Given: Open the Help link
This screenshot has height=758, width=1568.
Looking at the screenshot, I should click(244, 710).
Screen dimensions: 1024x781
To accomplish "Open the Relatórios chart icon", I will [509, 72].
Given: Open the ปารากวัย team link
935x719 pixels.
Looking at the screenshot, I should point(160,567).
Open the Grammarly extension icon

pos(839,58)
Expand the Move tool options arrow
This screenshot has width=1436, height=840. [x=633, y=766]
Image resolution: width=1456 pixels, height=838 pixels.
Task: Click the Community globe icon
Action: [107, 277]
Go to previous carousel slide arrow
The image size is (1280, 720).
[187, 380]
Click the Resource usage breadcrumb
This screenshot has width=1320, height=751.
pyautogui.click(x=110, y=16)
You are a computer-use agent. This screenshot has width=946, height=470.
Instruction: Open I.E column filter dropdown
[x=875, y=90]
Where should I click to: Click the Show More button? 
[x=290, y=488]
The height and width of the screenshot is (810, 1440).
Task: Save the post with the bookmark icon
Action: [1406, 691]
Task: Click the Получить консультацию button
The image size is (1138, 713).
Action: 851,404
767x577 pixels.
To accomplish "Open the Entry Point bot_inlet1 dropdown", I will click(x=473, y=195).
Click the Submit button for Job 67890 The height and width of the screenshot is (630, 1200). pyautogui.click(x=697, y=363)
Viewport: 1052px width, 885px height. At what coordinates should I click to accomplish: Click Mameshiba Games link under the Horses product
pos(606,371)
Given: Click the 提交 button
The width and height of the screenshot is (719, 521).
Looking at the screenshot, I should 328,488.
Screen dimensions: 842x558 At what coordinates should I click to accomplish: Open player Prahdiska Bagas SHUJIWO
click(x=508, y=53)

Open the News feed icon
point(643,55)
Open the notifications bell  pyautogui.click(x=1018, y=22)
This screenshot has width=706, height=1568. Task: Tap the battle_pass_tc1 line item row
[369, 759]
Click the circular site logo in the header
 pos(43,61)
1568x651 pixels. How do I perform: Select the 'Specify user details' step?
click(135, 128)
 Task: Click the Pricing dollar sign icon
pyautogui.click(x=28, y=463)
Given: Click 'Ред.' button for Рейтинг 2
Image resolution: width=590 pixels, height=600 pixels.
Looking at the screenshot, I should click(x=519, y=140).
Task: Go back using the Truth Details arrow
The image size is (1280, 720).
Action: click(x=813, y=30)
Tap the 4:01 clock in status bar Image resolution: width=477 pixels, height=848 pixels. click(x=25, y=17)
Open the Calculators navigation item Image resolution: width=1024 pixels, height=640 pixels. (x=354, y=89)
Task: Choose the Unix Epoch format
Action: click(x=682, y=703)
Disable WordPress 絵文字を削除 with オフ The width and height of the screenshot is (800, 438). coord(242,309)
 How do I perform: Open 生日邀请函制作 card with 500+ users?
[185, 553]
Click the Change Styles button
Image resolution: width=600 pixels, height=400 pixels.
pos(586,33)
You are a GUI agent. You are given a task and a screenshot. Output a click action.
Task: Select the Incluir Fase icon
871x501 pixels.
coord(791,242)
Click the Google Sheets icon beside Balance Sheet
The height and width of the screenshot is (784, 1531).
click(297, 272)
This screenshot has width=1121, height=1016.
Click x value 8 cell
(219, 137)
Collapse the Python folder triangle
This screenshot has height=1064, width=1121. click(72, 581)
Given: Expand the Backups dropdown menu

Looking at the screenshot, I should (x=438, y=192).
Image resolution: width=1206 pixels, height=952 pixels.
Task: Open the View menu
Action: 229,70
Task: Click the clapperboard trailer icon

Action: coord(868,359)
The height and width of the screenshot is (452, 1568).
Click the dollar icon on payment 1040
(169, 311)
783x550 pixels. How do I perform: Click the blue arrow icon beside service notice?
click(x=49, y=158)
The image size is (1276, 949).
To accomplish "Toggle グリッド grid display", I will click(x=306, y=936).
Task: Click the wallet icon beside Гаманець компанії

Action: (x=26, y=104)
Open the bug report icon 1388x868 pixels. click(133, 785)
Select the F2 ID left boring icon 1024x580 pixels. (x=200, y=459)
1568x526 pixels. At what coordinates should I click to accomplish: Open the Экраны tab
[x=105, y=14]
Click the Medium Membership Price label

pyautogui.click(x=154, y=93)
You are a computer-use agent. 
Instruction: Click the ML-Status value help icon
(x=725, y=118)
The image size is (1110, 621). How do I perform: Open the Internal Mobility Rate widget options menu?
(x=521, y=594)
────────────────────────────────────────
=== WHAT IS EXPECTED ===
Starting with the first line above and ending with the line that holds "Click the Submit", restate each line word for word and add nothing else.

=== OUTPUT FOR THIS EXERCISE ===
Given: Open the Help link
This screenshot has height=758, width=1568.
Looking at the screenshot, I should click(244, 710).
Screen dimensions: 1024x781
To accomplish "Open the Relatórios chart icon", I will [509, 72].
Given: Open the ปารากวัย team link
935x719 pixels.
Looking at the screenshot, I should point(160,567).
Open the Grammarly extension icon

pos(839,58)
Expand the Move tool options arrow
This screenshot has width=1436, height=840. [x=633, y=766]
Image resolution: width=1456 pixels, height=838 pixels.
Task: Click the Community globe icon
Action: [107, 277]
Go to previous carousel slide arrow
The image size is (1280, 720).
[187, 380]
Click the Resource usage breadcrumb
This screenshot has width=1320, height=751.
pyautogui.click(x=110, y=16)
You are a computer-use agent. This screenshot has width=946, height=470.
Instruction: Open I.E column filter dropdown
[x=875, y=90]
Where should I click to: Click the Show More button? 
[x=290, y=488]
The height and width of the screenshot is (810, 1440).
Task: Save the post with the bookmark icon
Action: [1406, 691]
Task: Click the Получить консультацию button
The image size is (1138, 713).
Action: 851,404
767x577 pixels.
To accomplish "Open the Entry Point bot_inlet1 dropdown", I will click(x=473, y=195).
Click the Submit button for Job 67890 The height and width of the screenshot is (630, 1200). pyautogui.click(x=697, y=363)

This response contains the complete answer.